Milanó est une ballade étirée qui se délite entre piano et cordes du quartet Amina, pour s’emballer par instants, insufflant un peu de rage, avant de s’éteindre à petit feu dans un mouvement régulier et hypnotique. Quant à
Gong, au format nettement plus court, sa rythmique cadencée et ses nappes de guitares lui offrent une structure idéale pour y greffer la mélodie. La suite de l’album se poursuit dans des ambiances éthérées, zébrées parfois d’accès de fureur maîtrisés, jusqu’au magnifique et dépouillé
heysátan en guise d’outro, ultime morceau apaisé qui referme superbement ce nouveau chapitre de l’histoire de
Sigur Rós.
Qu’importe le flacon, pourvu qu’on aie l’ivresse, dit-on. Sur le premier tiers de l’album,
Sigur Rós a donné l’impression contraire, privilégiant un retour à la formule qui l'avait révélé, au risque de perdre le charme qui y opérait. Comme l’impression d’assister à une tentative maladroite du groupe de ré-apprivoiser tout à fait son univers. Mais la suite de l’album parvient à retrouver le cap, multiple, tressant une musique irriguée aux diverses sources musicales du groupe.

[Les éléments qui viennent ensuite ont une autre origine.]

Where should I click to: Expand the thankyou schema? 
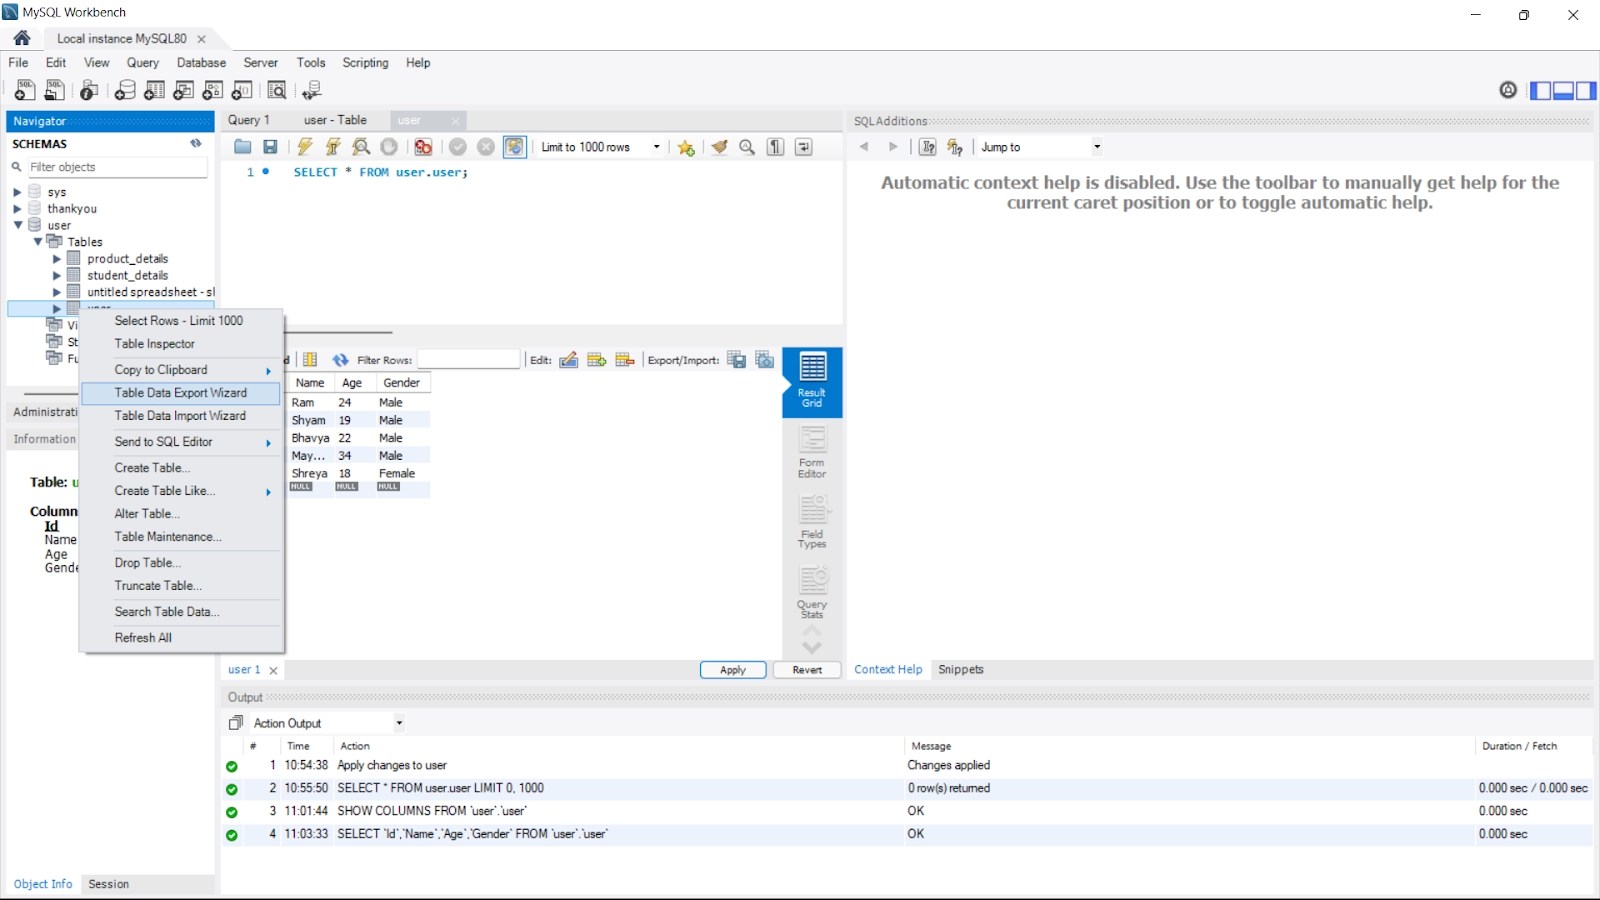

Sigur Rós réussit alors à insuffler une seconde vie à sa pop organique, réinvestissant son univers en y faisant cohabiter harmonieusement les directions prises hier et celles plus récentes.
Takk… n’est sans doute pas le meilleur album du groupe, mais il offre un condensé de leurs diverses aspirations tout en ménageant son lot de surprises et de réussites.